When Dr. Martin Luther King Jr. addressed the ISU community on that winter night 43 years ago, Farwell Brown stood among the spectators in the packed balcony.

“There was an element of excitement,” said Brown, who became the official historian for the city of Ames in 1986. “It was crowded. There was a very good turnout on that night.”

King was the final speaker for Religion in Life Week, which was then a yearly program sponsored by Iowa State and hosted by the Student Religious Council, an organization that no longer exists.

In his address, according to 1960 Daily staff reports, King said, “the Emancipation Proclamation freed the Negro from slavery and established him as a legal fact, but not as a man. The Negro had to rise above crippling illiteracy.”

Blacks should not defeat or humiliate whites, King said, but gain their confidence. Black supremacy would be as dangerous as white supremacy.

In his speech, King said he believed a revolution would never be attained by simply sitting around and waiting. People must begin to think and act now, he said.

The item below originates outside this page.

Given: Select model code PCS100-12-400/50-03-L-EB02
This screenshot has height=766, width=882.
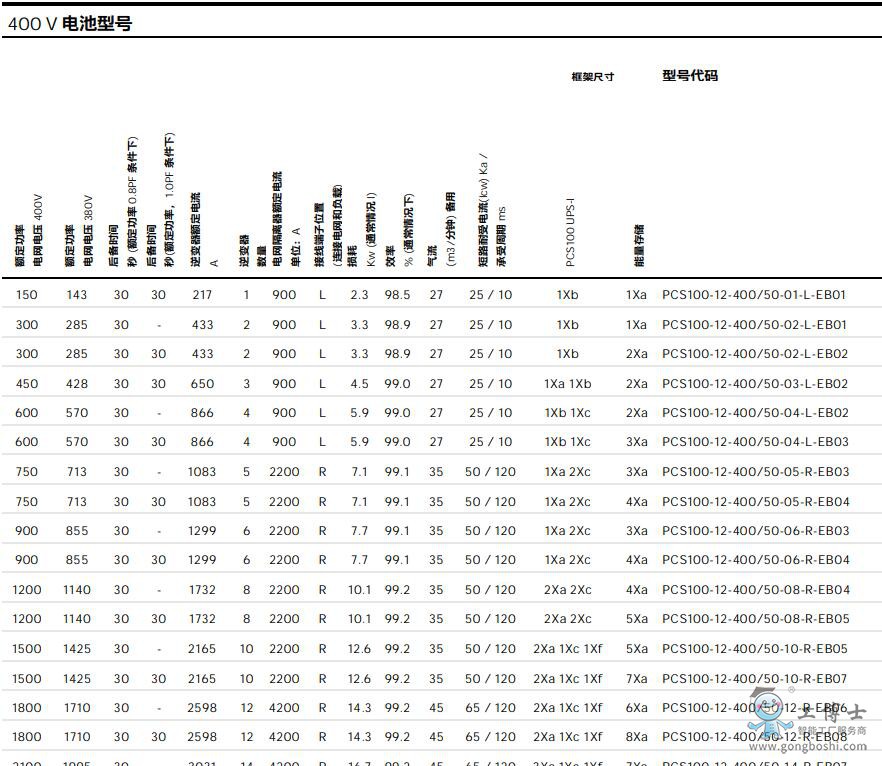Looking at the screenshot, I should pyautogui.click(x=754, y=383).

Brown said King was well received by the crowd in the Great Hall, which was nearly 99 percent Caucasian. “The vast majority of people in Ames wanted to hear what he said and were very sympathetic to him,” he said.

Joseph Hraba, professor of sociology, said King was somewhat of a controversial figure, and well-known to the American public by 1960. “He was a national figure by then,” Hraba said.

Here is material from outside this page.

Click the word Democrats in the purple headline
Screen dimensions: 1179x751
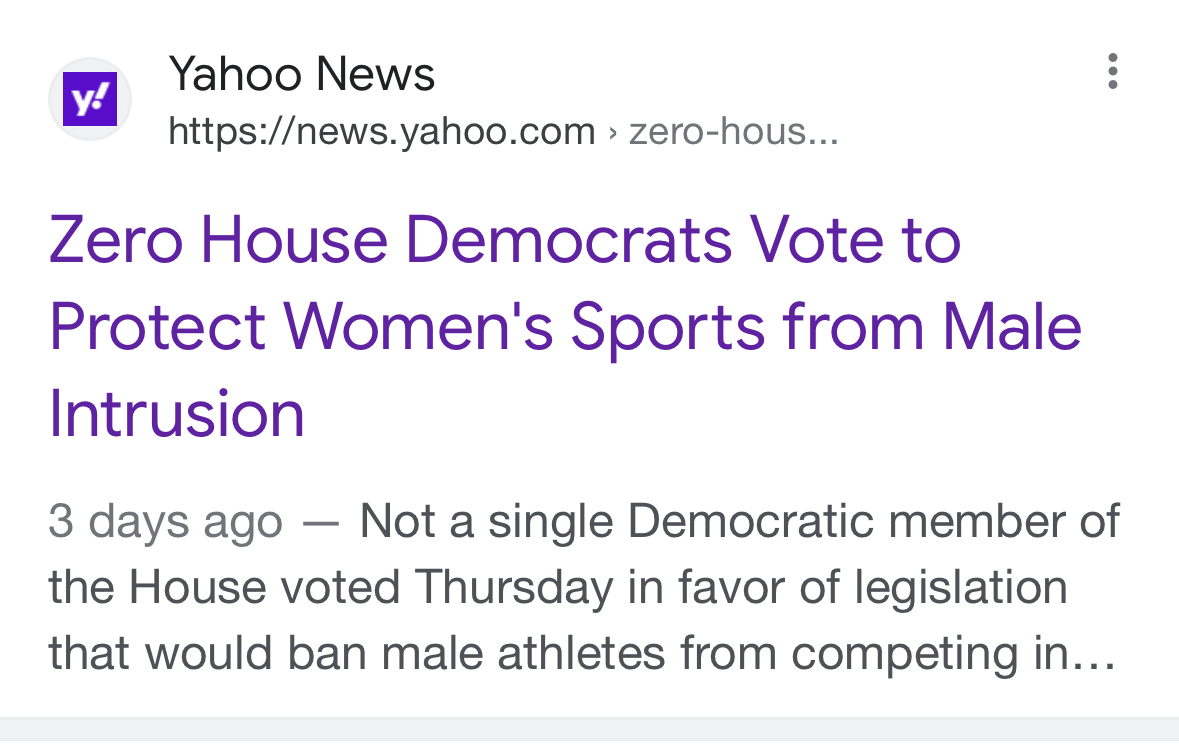[x=568, y=240]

Hraba said students of today can learn from King by “standing up for what you believe in terms of social justice for people within a nation.”

Brown said what he remembers most about King’s address is the manner in which he spoke that night in the Memorial Union. “[Dr. King] was totally involved in what he was saying,” he said. “He spoke with a great deal of emotion, a great deal of feeling. He was a man who was a very able thinker; he thought on his feet.”

Brown also attended a second speech by King on the morning of Jan. 23, 1960, that was held in the Gallery Room of the Memorial Union.

Decades later, Brown wrote about King’s visit to Iowa State in “Ames In Words and Pictures: Further Tales and Personal Memories, Book Two.”

In his memoir, Brown wrote, “King’s sincerity, his deliberate, clear enunciation of every word and his deep feeling came through. Today, I cannot recall much of what he said, but I will never forget how he said it. More important, perhaps, is the fact that I had heard a man who had insight and a timeless feel for his message.”

Brown is a third-generation resident of Ames and graduated from Iowa State College in 1934 with degrees in agricultural economics and history.